▸ **Activity list**
1) Answer these questions about the text on omicron in Europe, marking each answer with its letter.
(a) What position does Hans Kluge hold?
(b) Within what period could most Europeans take the variant, according to the forecast Kluge cited?
(c) What share of the study population was hospitalized, according to the comment?
2) Rewrite the text on omicron in Europe from "The fast-spreading variant" up to and including "pandemic may subside.", renaming "briefing" as "press conference".
3) Extend the text on omicron in Europe, starting after its last sentence.

▸ **Extract provided**
####
Omicron May Infect Half of Europeans Within Weeks, WHO Says:
More than half of Europe's population could become infected with omicron within weeks at current transmission speeds, a World Health Organization official said.
The fast-spreading variant represents a "west-to-east tsunami sweeping the region," Hans Kluge, WHO regional director for Europe, said in a briefing Tuesday.
He cited the Institute for Metrics and Health Assessment forecast that most Europeans could take it within the next six to eight weeks. The latest Covid surge has resulted in fewer symptomatic cases and lower death rates than in previous waves, fueling optimism that the pandemic may subside.
(Score: 0) by Anonymous Coward on Thursday January 13 2022, @12:20PM
Hmm. The citation you give doesn't actually make the claim you are claiming. It is a study of mostly symptomatic people, with almost twice as many people who were hospitalized as were asymptomatic. The population breaks down as: 10% asymptomatic, 51% mild or moderate, 38% severe, with 16% hospitalized. If you look at the actual paper (it's open access, yay) they do not even give long-term results for people who were asymptomatic, presumably because there were not enough. There are additional aspects of the study that make it less relevant to today : it was done early in the pandemic, when testing was not widely available, and all the people had the original variant, when today we are more concerned about the milder Delta and the milder still Omicron. And it has no pre-infection data to establish a baseline.
####
▸ **Data shown**
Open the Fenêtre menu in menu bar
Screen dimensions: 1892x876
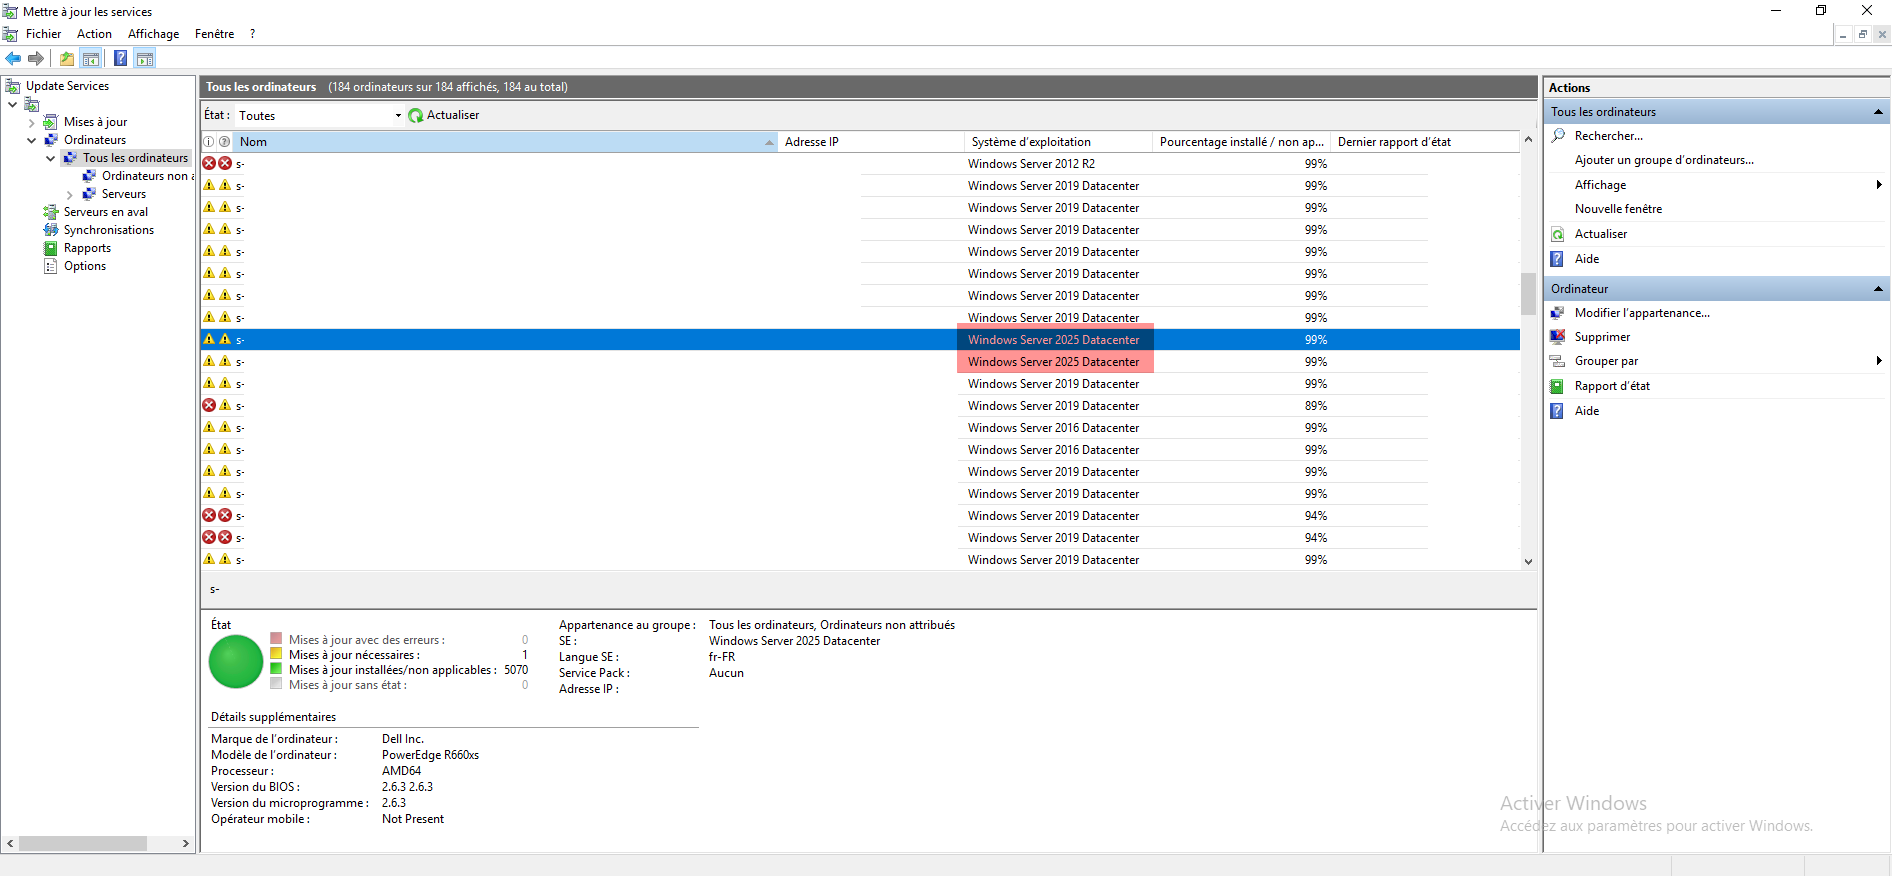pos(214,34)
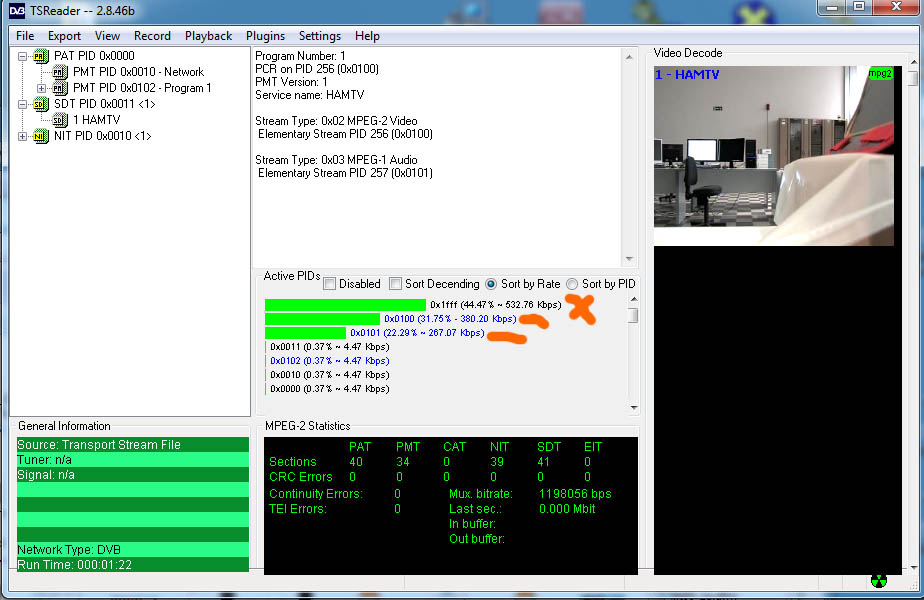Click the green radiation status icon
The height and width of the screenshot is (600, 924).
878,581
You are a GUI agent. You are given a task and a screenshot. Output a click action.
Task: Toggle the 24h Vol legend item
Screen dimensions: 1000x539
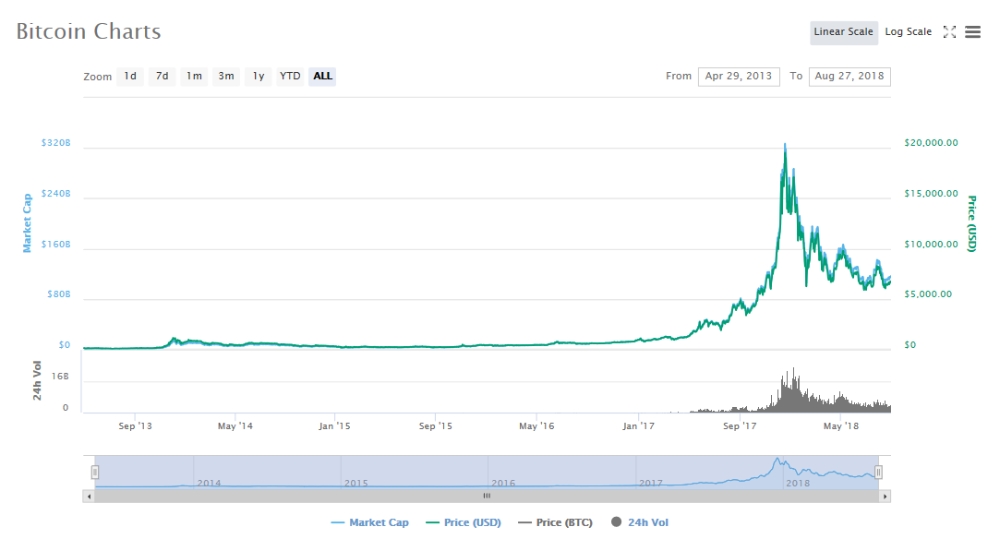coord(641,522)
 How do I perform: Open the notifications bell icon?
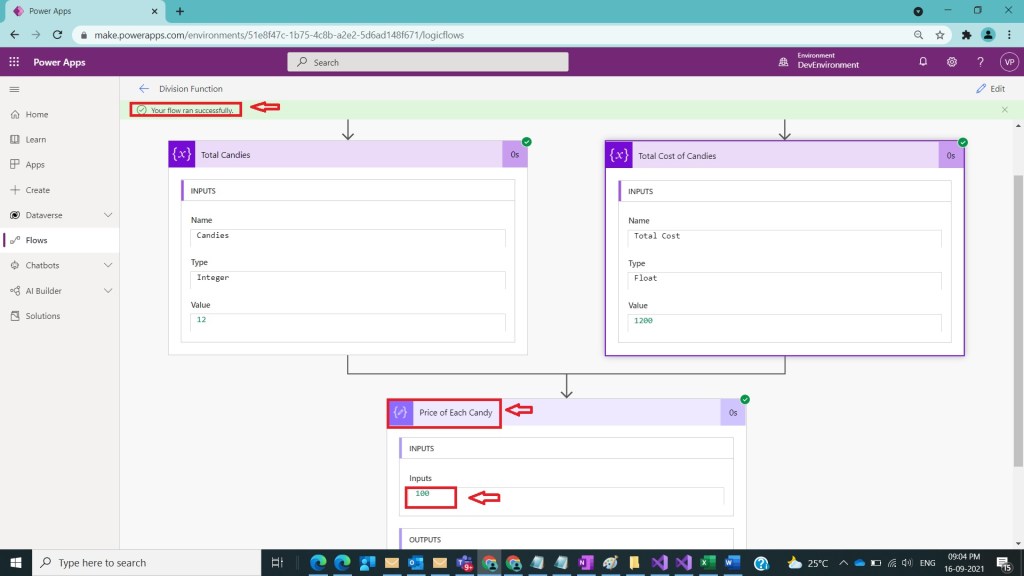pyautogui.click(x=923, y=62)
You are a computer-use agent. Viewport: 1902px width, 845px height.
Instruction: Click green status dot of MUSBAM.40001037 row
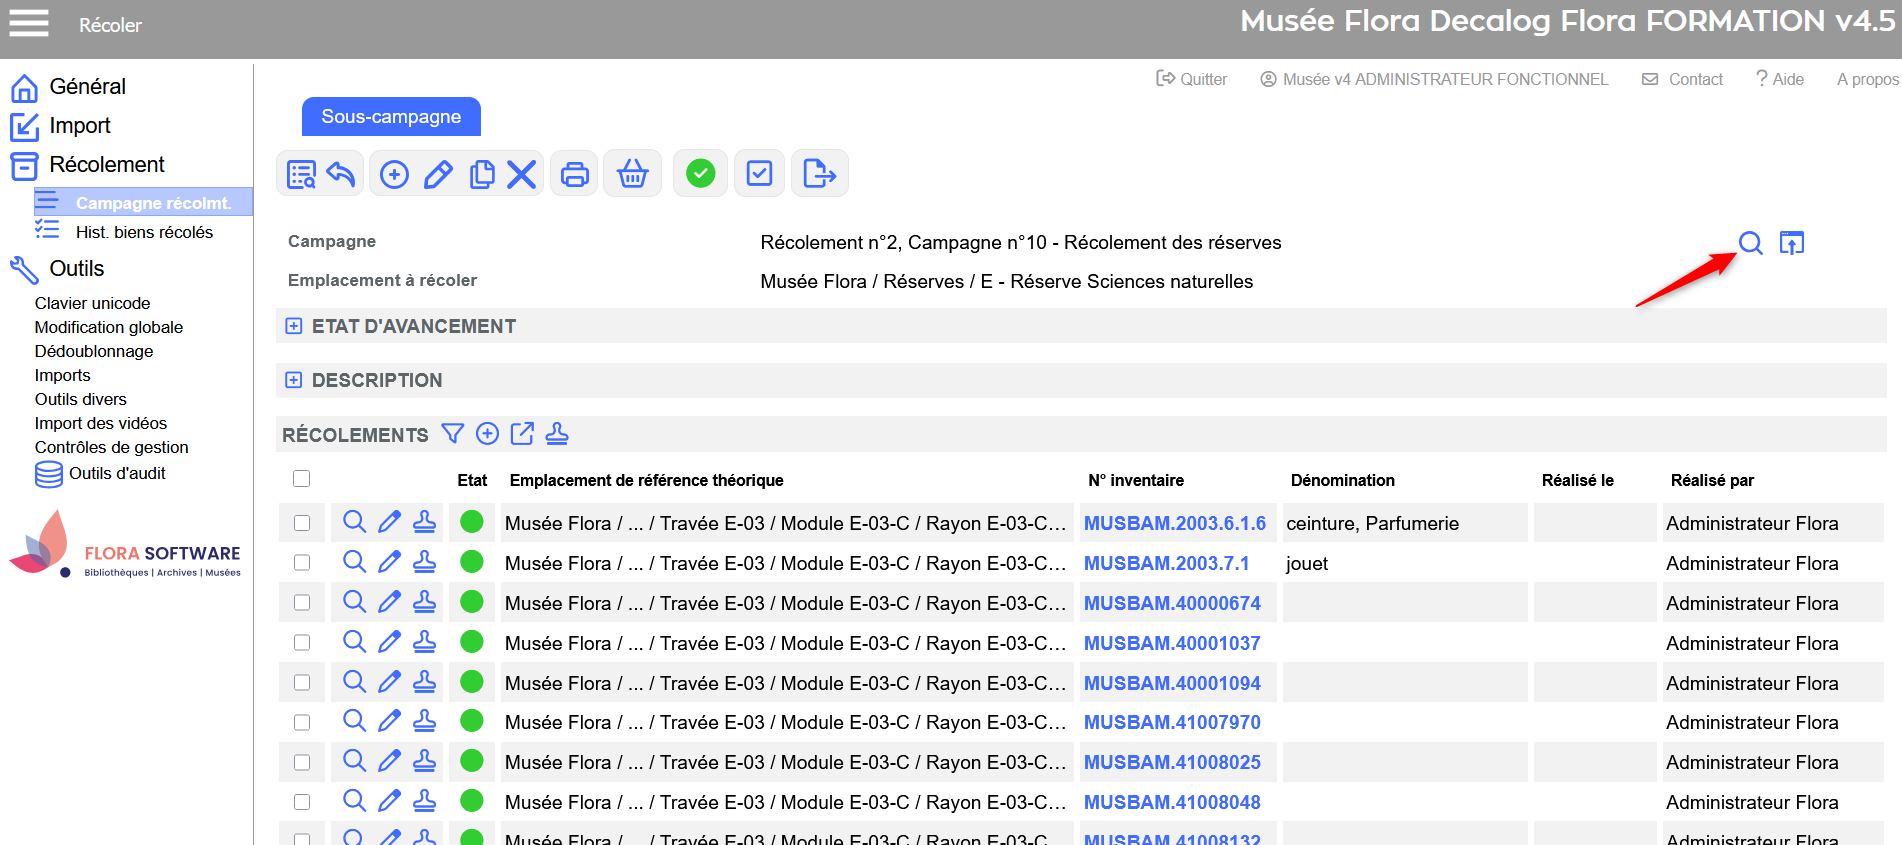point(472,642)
####
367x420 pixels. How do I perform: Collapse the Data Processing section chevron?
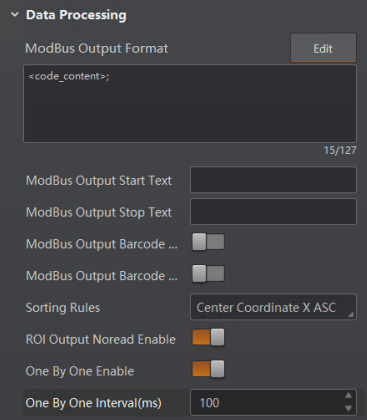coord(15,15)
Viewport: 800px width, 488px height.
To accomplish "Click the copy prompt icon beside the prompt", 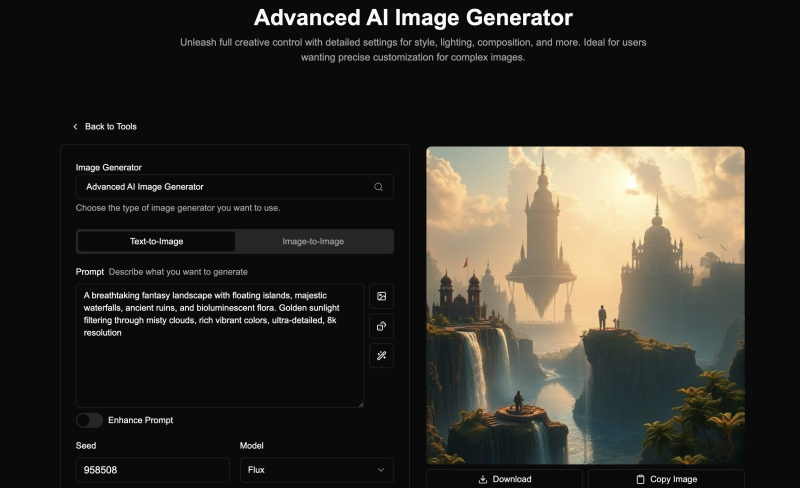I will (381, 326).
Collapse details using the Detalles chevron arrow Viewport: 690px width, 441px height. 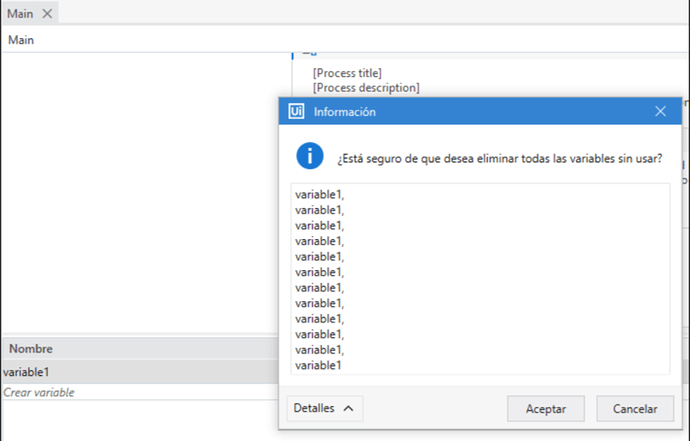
####
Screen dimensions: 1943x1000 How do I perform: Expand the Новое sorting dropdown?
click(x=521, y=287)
####
▸ **Outputs by task**
1)
(a) He is WHO regional director for Europe.
(b) Within the next six to eight weeks.
(c) 16%.

2)
The fast-spreading variant represents a "west-to-east tsunami sweeping the region," Hans Kluge, WHO regional director for Europe, said in a press conference Tuesday.
He cited the Institute for Metrics and Health Assessment forecast that most Europeans could take it within the next six to eight weeks. The latest Covid surge has resulted in fewer symptomatic cases and lower death rates than in previous waves, fueling optimism that the pandemic may subside.

3)
I found a second article on the same site that does line up with your claim ( https://medicalxpress.com/news/2021-06-asymptomatic-covid-patients.html [medicalxpress.com] ). Maybe you meant to cite that one. But that particular study is basically Confounding Factors : The Confoundening. It's a data analysis of insurance claims (whatever happened to HIPAA?), not a real study of patients. There is no control group of uninfected people, which is a huge deal. Most of the symptoms are things that people in the demographic groups tend to get anyway. Kids with digestive issues, young women with anxiety, middle aged men with heart disease. And mental health issues are grouped in with physical symptoms - even though it's pretty well established that the pandemic itself is causing mental health problems for everyone, even people who were never infected. And some of the symptoms are things like "general discomfort" and "pain" which are so nonspecific that it's impossible to attribute them to any cause (not to say that a doctor couldn't identify them, but that it can't be determined from the data). And since most of the people in the study received treatment for COVID, even claims like "we are seeing heart disease in people who didn't show warning signs previously" can't be taken as evidence of what would be a likely result in people who had mild or no symptoms.
This is just not good evidence. The second study was intended to be used for health administrators to make planning decisions, for which it could be useful, not to inform medical treatment or individual behavior. And the first study finds that most of the risk is in people who were hospitalized.